## Source passage
Part 1: When Customers Actually Mattered

Yesterday, I asked a simple question: Why do boards not care about customers? Customers are the ones buying the product, funding the growth, and keeping the lights on. And yet, in most boardrooms, they’re a ghost.

I had my theory. Greed. Short-term thinking. The usual. But after digging deeper, I found the real reason.

Boards don’t ignore customers by accident. They ignore them because customers aren’t their real audience. Their real audience is shareholders. And not the mom-and-pop investors you’re picturing. I’m talking about the massive institutional investors—mutual funds, pension funds, passive indexers—the ones who control the company.

Those shareholders have a very clear list of priorities. “Delivering a quality customer experience” isn’t on it.

It wasn’t always this way.

There was a time when customer excellence wasn’t just a marketing bullet. It was a strategic, board-level bragging right. A symbol of operational strength and it existed because it was structurally incentivized by the U.S. government.

It was called the Malcolm Baldrige National Quality Award.

A Nation at Risk

To understand why the Baldrige Award mattered, you have to understand the panic of the 1980s.

America was getting its ass kicked.

After decades of global dominance, U.S. manufacturing was in a state of crisis. Japanese competitors, in particular, were shipping superior products at better prices, and U.S. companies were bleeding market share in everything from cars to electronics.

This wasn't just a commercial problem; it was seen as a direct threat to national economic security. Poor quality was a systemic financial drain, costing companies as much as 20% of their sales revenue.

The U.S. was in a "quality crisis", and Congress decided to intervene.

In 1987, President Reagan signed the Malcolm Baldrige National Quality Improvement Act. This wasn't a friendly suggestion. It was a "direct strategic intervention"—a deliberate act of industrial policy to force American companies to get their act together.

The Baldrige Award was born. And for a solid decade, it was the "highest presidential honor for performance excellence".

Why It Actually Worked

The Baldrige wasn't just a trophy. It was a "comprehensive and rigorous framework"—a holistic blueprint for running an entire organization. And it was revolutionary for one reason: it forced the customer into the boardroom.

This wasn't some soft-focus mission statement. The framework was a weapon.

The "Leadership" category demanded a customer-focused vision from the top. "Strategy" demanded a plan to execute it.

This is where it gets serious: the "Results" category accounted for a massive 450 out of 1,000 points. Nearly half the award's score came from proving your outcomes in customer satisfaction, retention, and market share.

You couldn't win by paying lip service. You had to provide hard data. This structure made it impossible for a board to ignore the customer—it created a "direct, measurable line of accountability from strategic intent to tangible customer outcomes".

## Goal
Please continue the essay on boards, customers, and the Baldrige Award, starting right after its final sentence.

## Supplied information
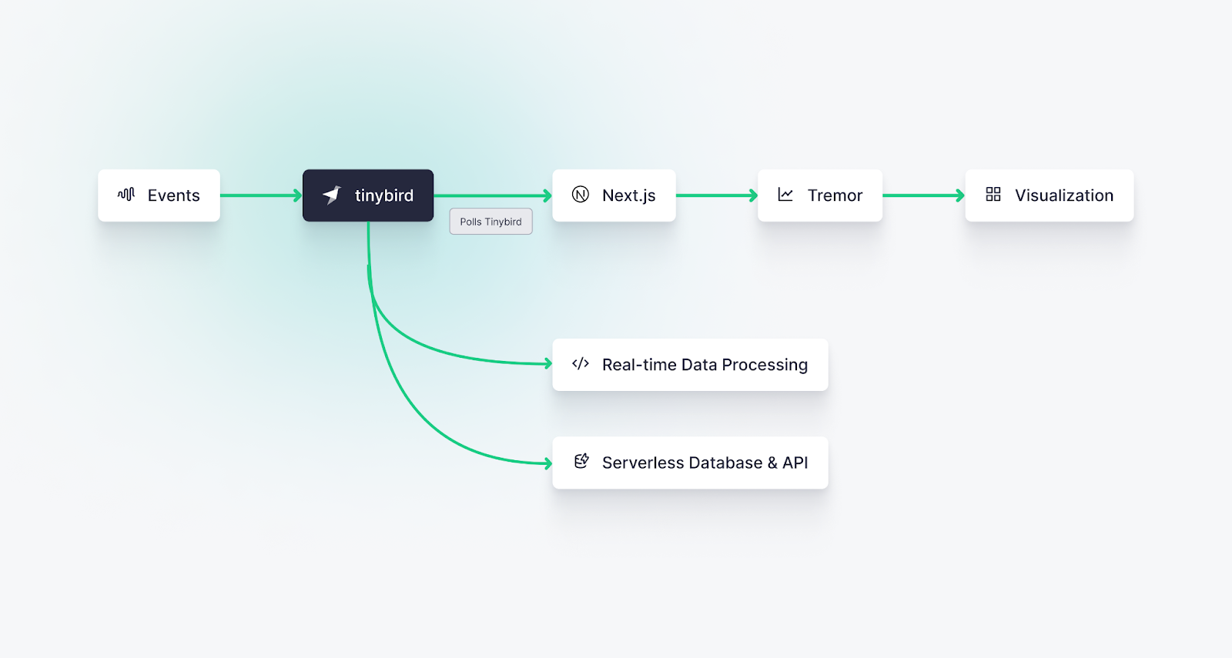Click the Serverless Database icon

click(581, 462)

## Task response
The Ultimate Bragging Right

Because the Baldrige was a presidential honor, it had "unparalleled signaling power". For a board of directors, winning was the ultimate tool for communicating excellence to the public, employees, and the market.

It was, in short, a massive bragging right.

This was how boards impressed their shareholders. It was a public, government-backed validation that the company was world-class, managed for the long term, and committed to quality, making customer excellence impossible to ignore.

And the winners treated it that way:

  • Motorola (Winner, 1988): In their 1989 annual report, leadership explicitly called the award "appropriate recognition" for achieving their "fundamental objective of Total Customer Satisfaction".

  • FedEx (Winner, 1990): The first service company to win. Their 1991 Annual Report was proudly titled "Malcolm Baldrige Award Winner". CEO Frederick W. Smith used it to galvanize all 90,000 employees around a mission of "100 percent customer satisfaction".

  • The Ritz-Carlton (Winner, 1992 & 1999): This win proved that "customer excellence" was a hard, strategic asset in the service industry, not just a manufacturing metric.

This was the "golden age". Companies were competing to prove who was best at listening to customers and building systems to serve them.

But even at its peak, a tension was emerging—a conflict between the Baldrige philosophy of long-term, systemic value and an emerging market focus on short-term, quantifiable financial results.

This wasn’t about leaders suddenly caring less. The power structure changed and when power moves, so does attention.

The audience for corporate performance was about to change. And the customer was about to get kicked out of the room.

In Part 2: We’ll track the seismic shift in corporate ownership and how the rise of institutional shareholders made the customer irrelevant.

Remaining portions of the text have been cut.